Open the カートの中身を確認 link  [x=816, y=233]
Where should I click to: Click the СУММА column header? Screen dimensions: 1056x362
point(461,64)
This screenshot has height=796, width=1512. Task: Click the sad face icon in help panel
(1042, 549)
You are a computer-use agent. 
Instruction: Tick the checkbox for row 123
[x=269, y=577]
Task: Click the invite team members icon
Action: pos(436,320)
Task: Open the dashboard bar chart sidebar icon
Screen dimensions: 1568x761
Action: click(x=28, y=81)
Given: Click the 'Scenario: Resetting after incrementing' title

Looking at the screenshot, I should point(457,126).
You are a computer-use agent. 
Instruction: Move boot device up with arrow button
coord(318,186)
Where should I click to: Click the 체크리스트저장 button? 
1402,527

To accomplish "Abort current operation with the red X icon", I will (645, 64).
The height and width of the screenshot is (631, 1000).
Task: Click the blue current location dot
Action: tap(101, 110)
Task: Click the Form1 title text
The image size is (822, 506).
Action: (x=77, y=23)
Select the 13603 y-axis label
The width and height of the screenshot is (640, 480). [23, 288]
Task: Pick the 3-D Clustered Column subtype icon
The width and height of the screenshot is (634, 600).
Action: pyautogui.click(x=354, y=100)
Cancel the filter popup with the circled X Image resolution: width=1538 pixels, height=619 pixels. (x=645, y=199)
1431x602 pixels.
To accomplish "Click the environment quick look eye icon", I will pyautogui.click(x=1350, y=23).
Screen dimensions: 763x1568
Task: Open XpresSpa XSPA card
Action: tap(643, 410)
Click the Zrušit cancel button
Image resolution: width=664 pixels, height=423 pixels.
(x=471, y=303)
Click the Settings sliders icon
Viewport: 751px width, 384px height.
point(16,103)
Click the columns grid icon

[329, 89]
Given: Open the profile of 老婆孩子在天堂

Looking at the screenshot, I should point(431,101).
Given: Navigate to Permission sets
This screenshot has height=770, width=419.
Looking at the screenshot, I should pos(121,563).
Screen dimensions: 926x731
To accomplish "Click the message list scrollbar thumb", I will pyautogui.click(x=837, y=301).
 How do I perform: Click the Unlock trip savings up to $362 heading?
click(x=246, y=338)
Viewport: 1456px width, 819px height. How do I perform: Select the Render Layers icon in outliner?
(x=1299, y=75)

_WHAT IS REQUIRED_
Restate all of the material above exactly as written.

_WRITTEN ANSWER_
Open the カートの中身を確認 link  [x=816, y=233]
Where should I click to: Click the СУММА column header? Screen dimensions: 1056x362
point(461,64)
This screenshot has height=796, width=1512. Task: Click the sad face icon in help panel
(1042, 549)
You are a computer-use agent. 
Instruction: Tick the checkbox for row 123
[x=269, y=577]
Task: Click the invite team members icon
Action: pos(436,320)
Task: Open the dashboard bar chart sidebar icon
Screen dimensions: 1568x761
Action: click(x=28, y=81)
Given: Click the 'Scenario: Resetting after incrementing' title

Looking at the screenshot, I should point(457,126).
You are a computer-use agent. 
Instruction: Move boot device up with arrow button
coord(318,186)
Where should I click to: Click the 체크리스트저장 button? 
1402,527

To accomplish "Abort current operation with the red X icon", I will (645, 64).
The height and width of the screenshot is (631, 1000).
Task: Click the blue current location dot
Action: tap(101, 110)
Task: Click the Form1 title text
The image size is (822, 506).
Action: (x=77, y=23)
Select the 13603 y-axis label
The width and height of the screenshot is (640, 480). [23, 288]
Task: Pick the 3-D Clustered Column subtype icon
The width and height of the screenshot is (634, 600).
Action: pyautogui.click(x=354, y=100)
Cancel the filter popup with the circled X Image resolution: width=1538 pixels, height=619 pixels. (x=645, y=199)
1431x602 pixels.
To accomplish "Click the environment quick look eye icon", I will pyautogui.click(x=1350, y=23).
Screen dimensions: 763x1568
Task: Open XpresSpa XSPA card
Action: tap(643, 410)
Click the Zrušit cancel button
Image resolution: width=664 pixels, height=423 pixels.
(x=471, y=303)
Click the Settings sliders icon
Viewport: 751px width, 384px height.
point(16,103)
Click the columns grid icon

[329, 89]
Given: Open the profile of 老婆孩子在天堂

Looking at the screenshot, I should point(431,101).
Given: Navigate to Permission sets
This screenshot has height=770, width=419.
Looking at the screenshot, I should pos(121,563).
Screen dimensions: 926x731
To accomplish "Click the message list scrollbar thumb", I will pyautogui.click(x=837, y=301).
 How do I perform: Click the Unlock trip savings up to $362 heading?
click(x=246, y=338)
Viewport: 1456px width, 819px height. How do I perform: Select the Render Layers icon in outliner?
(x=1299, y=75)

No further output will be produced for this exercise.